Mme Barumpozako explique la lenteur de la médiation par la complexité du dossier. Les deux parties ne s’entendaient pas sur le montant dû. Les fournisseurs réclamaient 5.061.807.500 de BIF alors que le gouvernement acceptait un montant de 1, 2 milliards. L’Etat refusait de débourser cette somme invoquant la responsabilité des fournisseurs dans les irrégularités survenues dans l’exécution du marché.
Le gouvernement a d’ailleurs saisi le parquet général près la Cour anti-corruption. Pour trancher, l’Ombudsman s’est basé sur les conclusions de l’enquête du parquet général de la République. Le rapport de celui-ci a donné gain de cause aux fournisseurs des plants fruitiers.
La responsabilité partagée
Le constat de l’Ombudsman est que la responsabilité est partagée entre les deux parties. Comme solution, la médiation a décidé que la partie plaignante abandonne la moitié du montant réclamé. Cette proposition a été acceptée par la partie gouvernementale. Mais aujourd’hui, il manque une note validée par le deuxième vice-président de la République.

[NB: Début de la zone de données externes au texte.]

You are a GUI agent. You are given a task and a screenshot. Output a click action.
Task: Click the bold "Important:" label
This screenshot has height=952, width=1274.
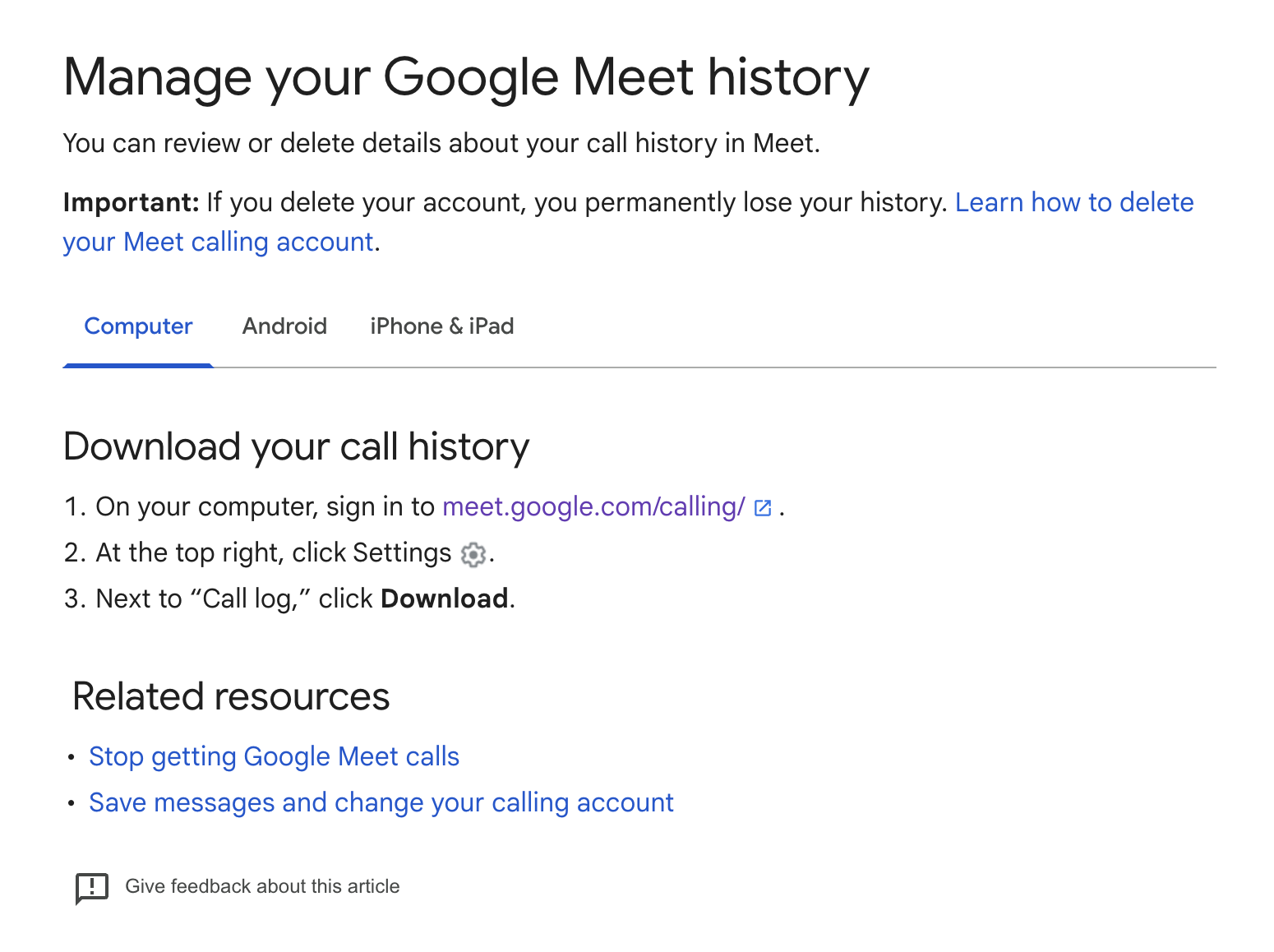pyautogui.click(x=131, y=202)
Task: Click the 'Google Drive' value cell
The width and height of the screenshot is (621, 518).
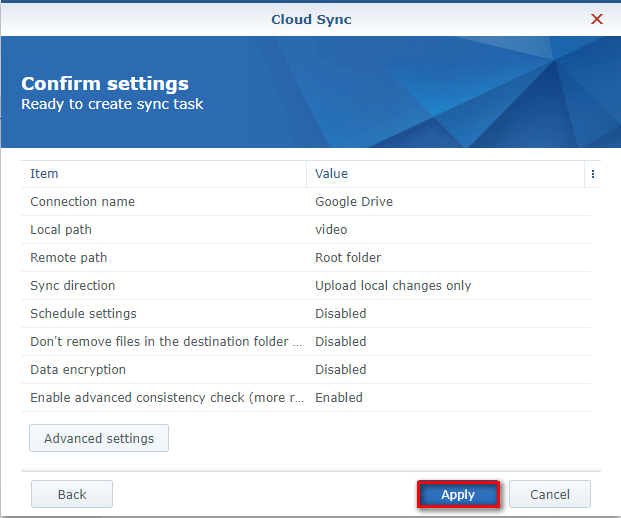Action: (x=354, y=202)
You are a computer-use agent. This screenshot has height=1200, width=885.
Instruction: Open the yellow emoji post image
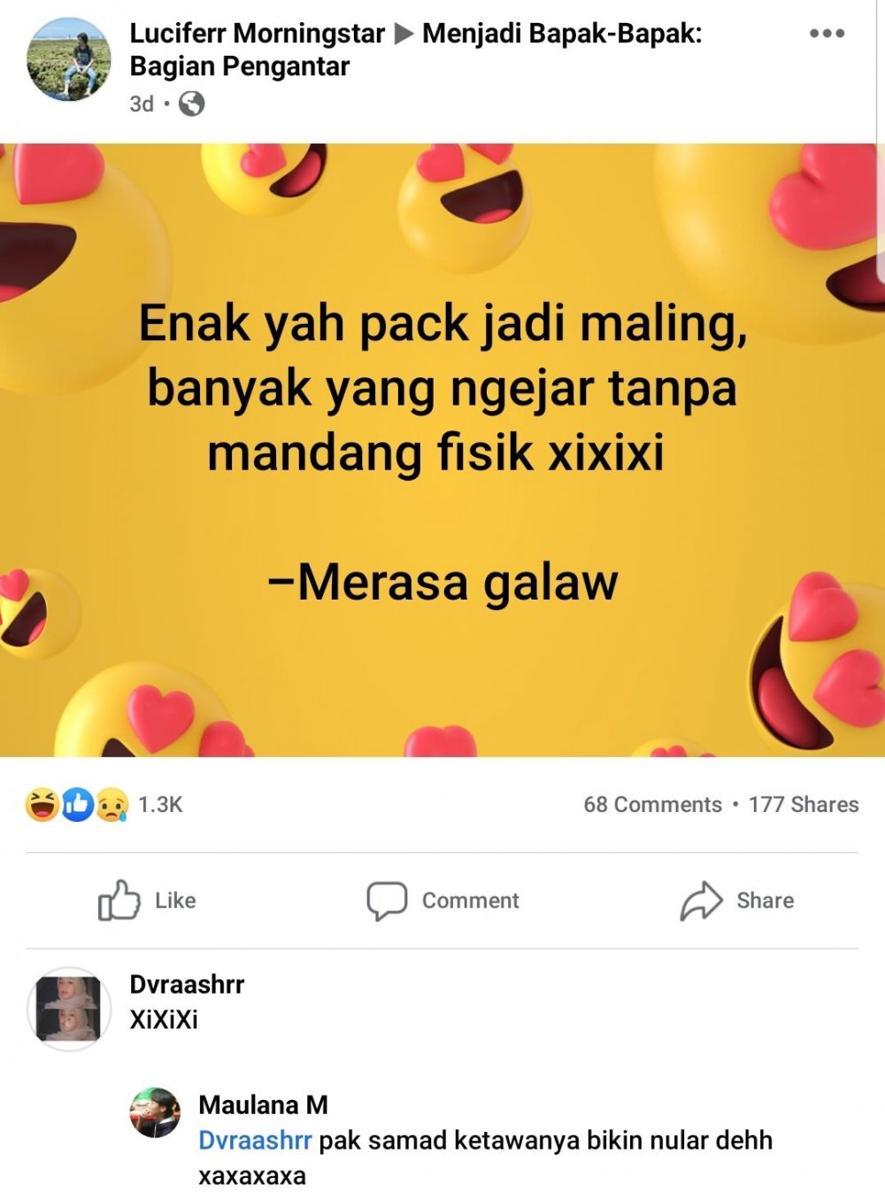pos(442,450)
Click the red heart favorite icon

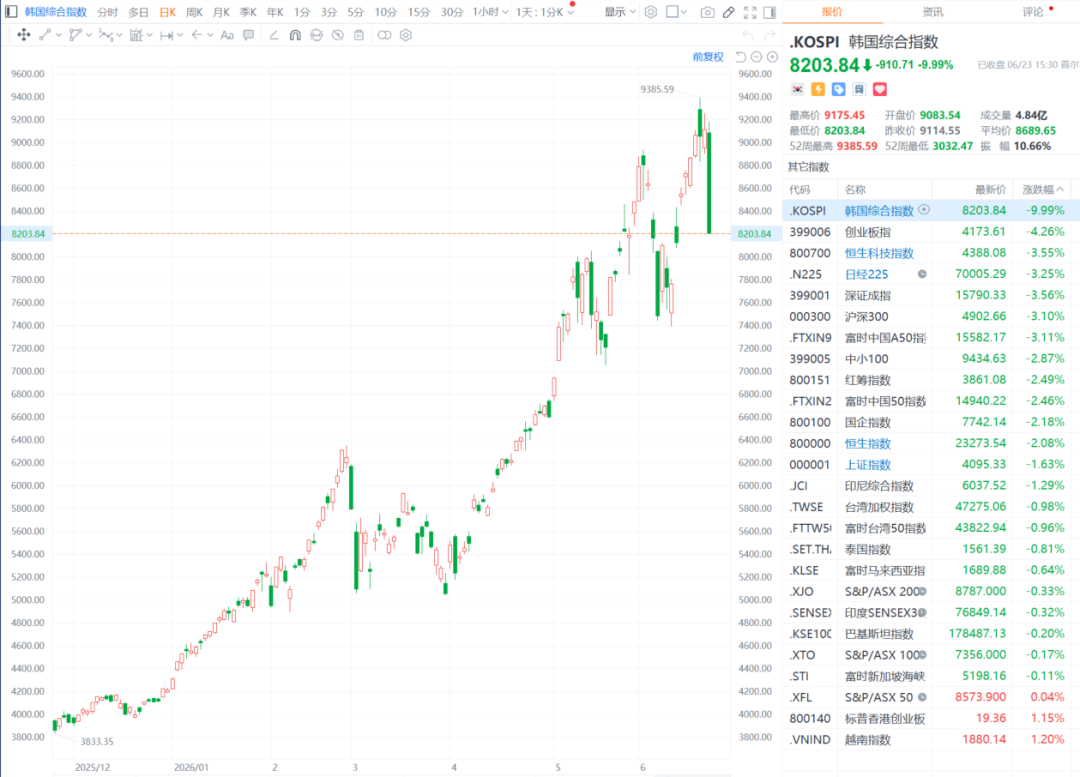click(x=880, y=89)
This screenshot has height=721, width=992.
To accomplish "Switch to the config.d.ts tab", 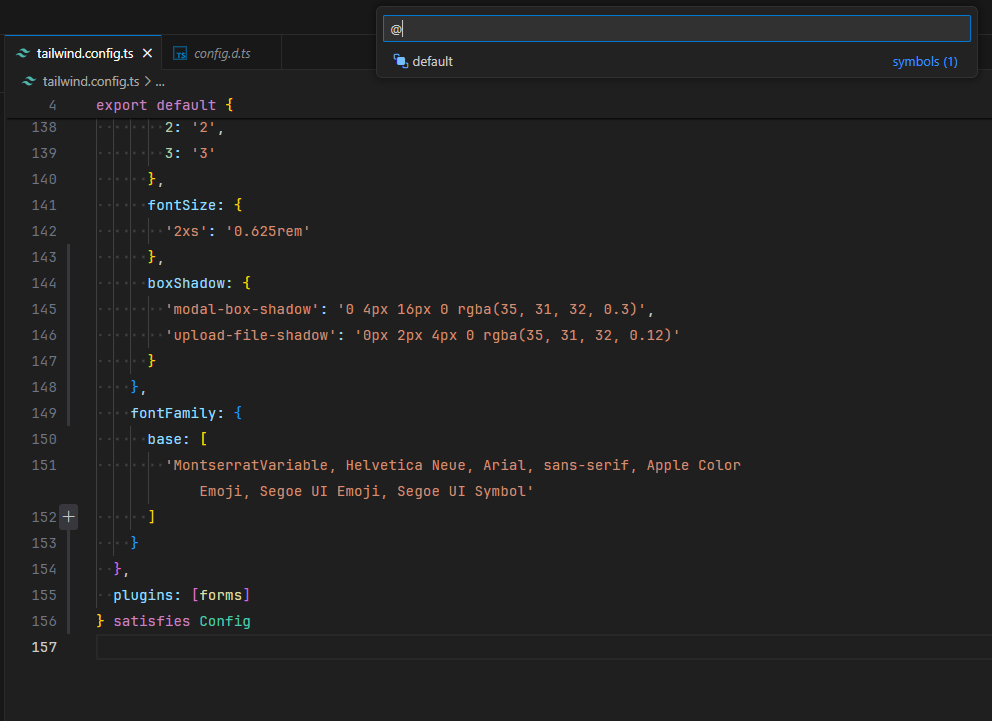I will pyautogui.click(x=221, y=52).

Ce dernier autorise les ministres concernés par cette question à entamer les procédures de décaissement du montant dû. A cet effet, l’Ombudsman a adressé des correspondances aux ministres de Finances et de l’Environnement. Cependant, il n’y a pas eu de suite.
En plus du sit-in du jeudi 25 octobre, les fournisseurs concernés par cette affaire avaient organisé un autre sit-in devant le bureau de l’Ombudsman le 23 mars 2014. Suite à ce mouvement, le gouvernement a remboursé à peu près 800 millions BIF.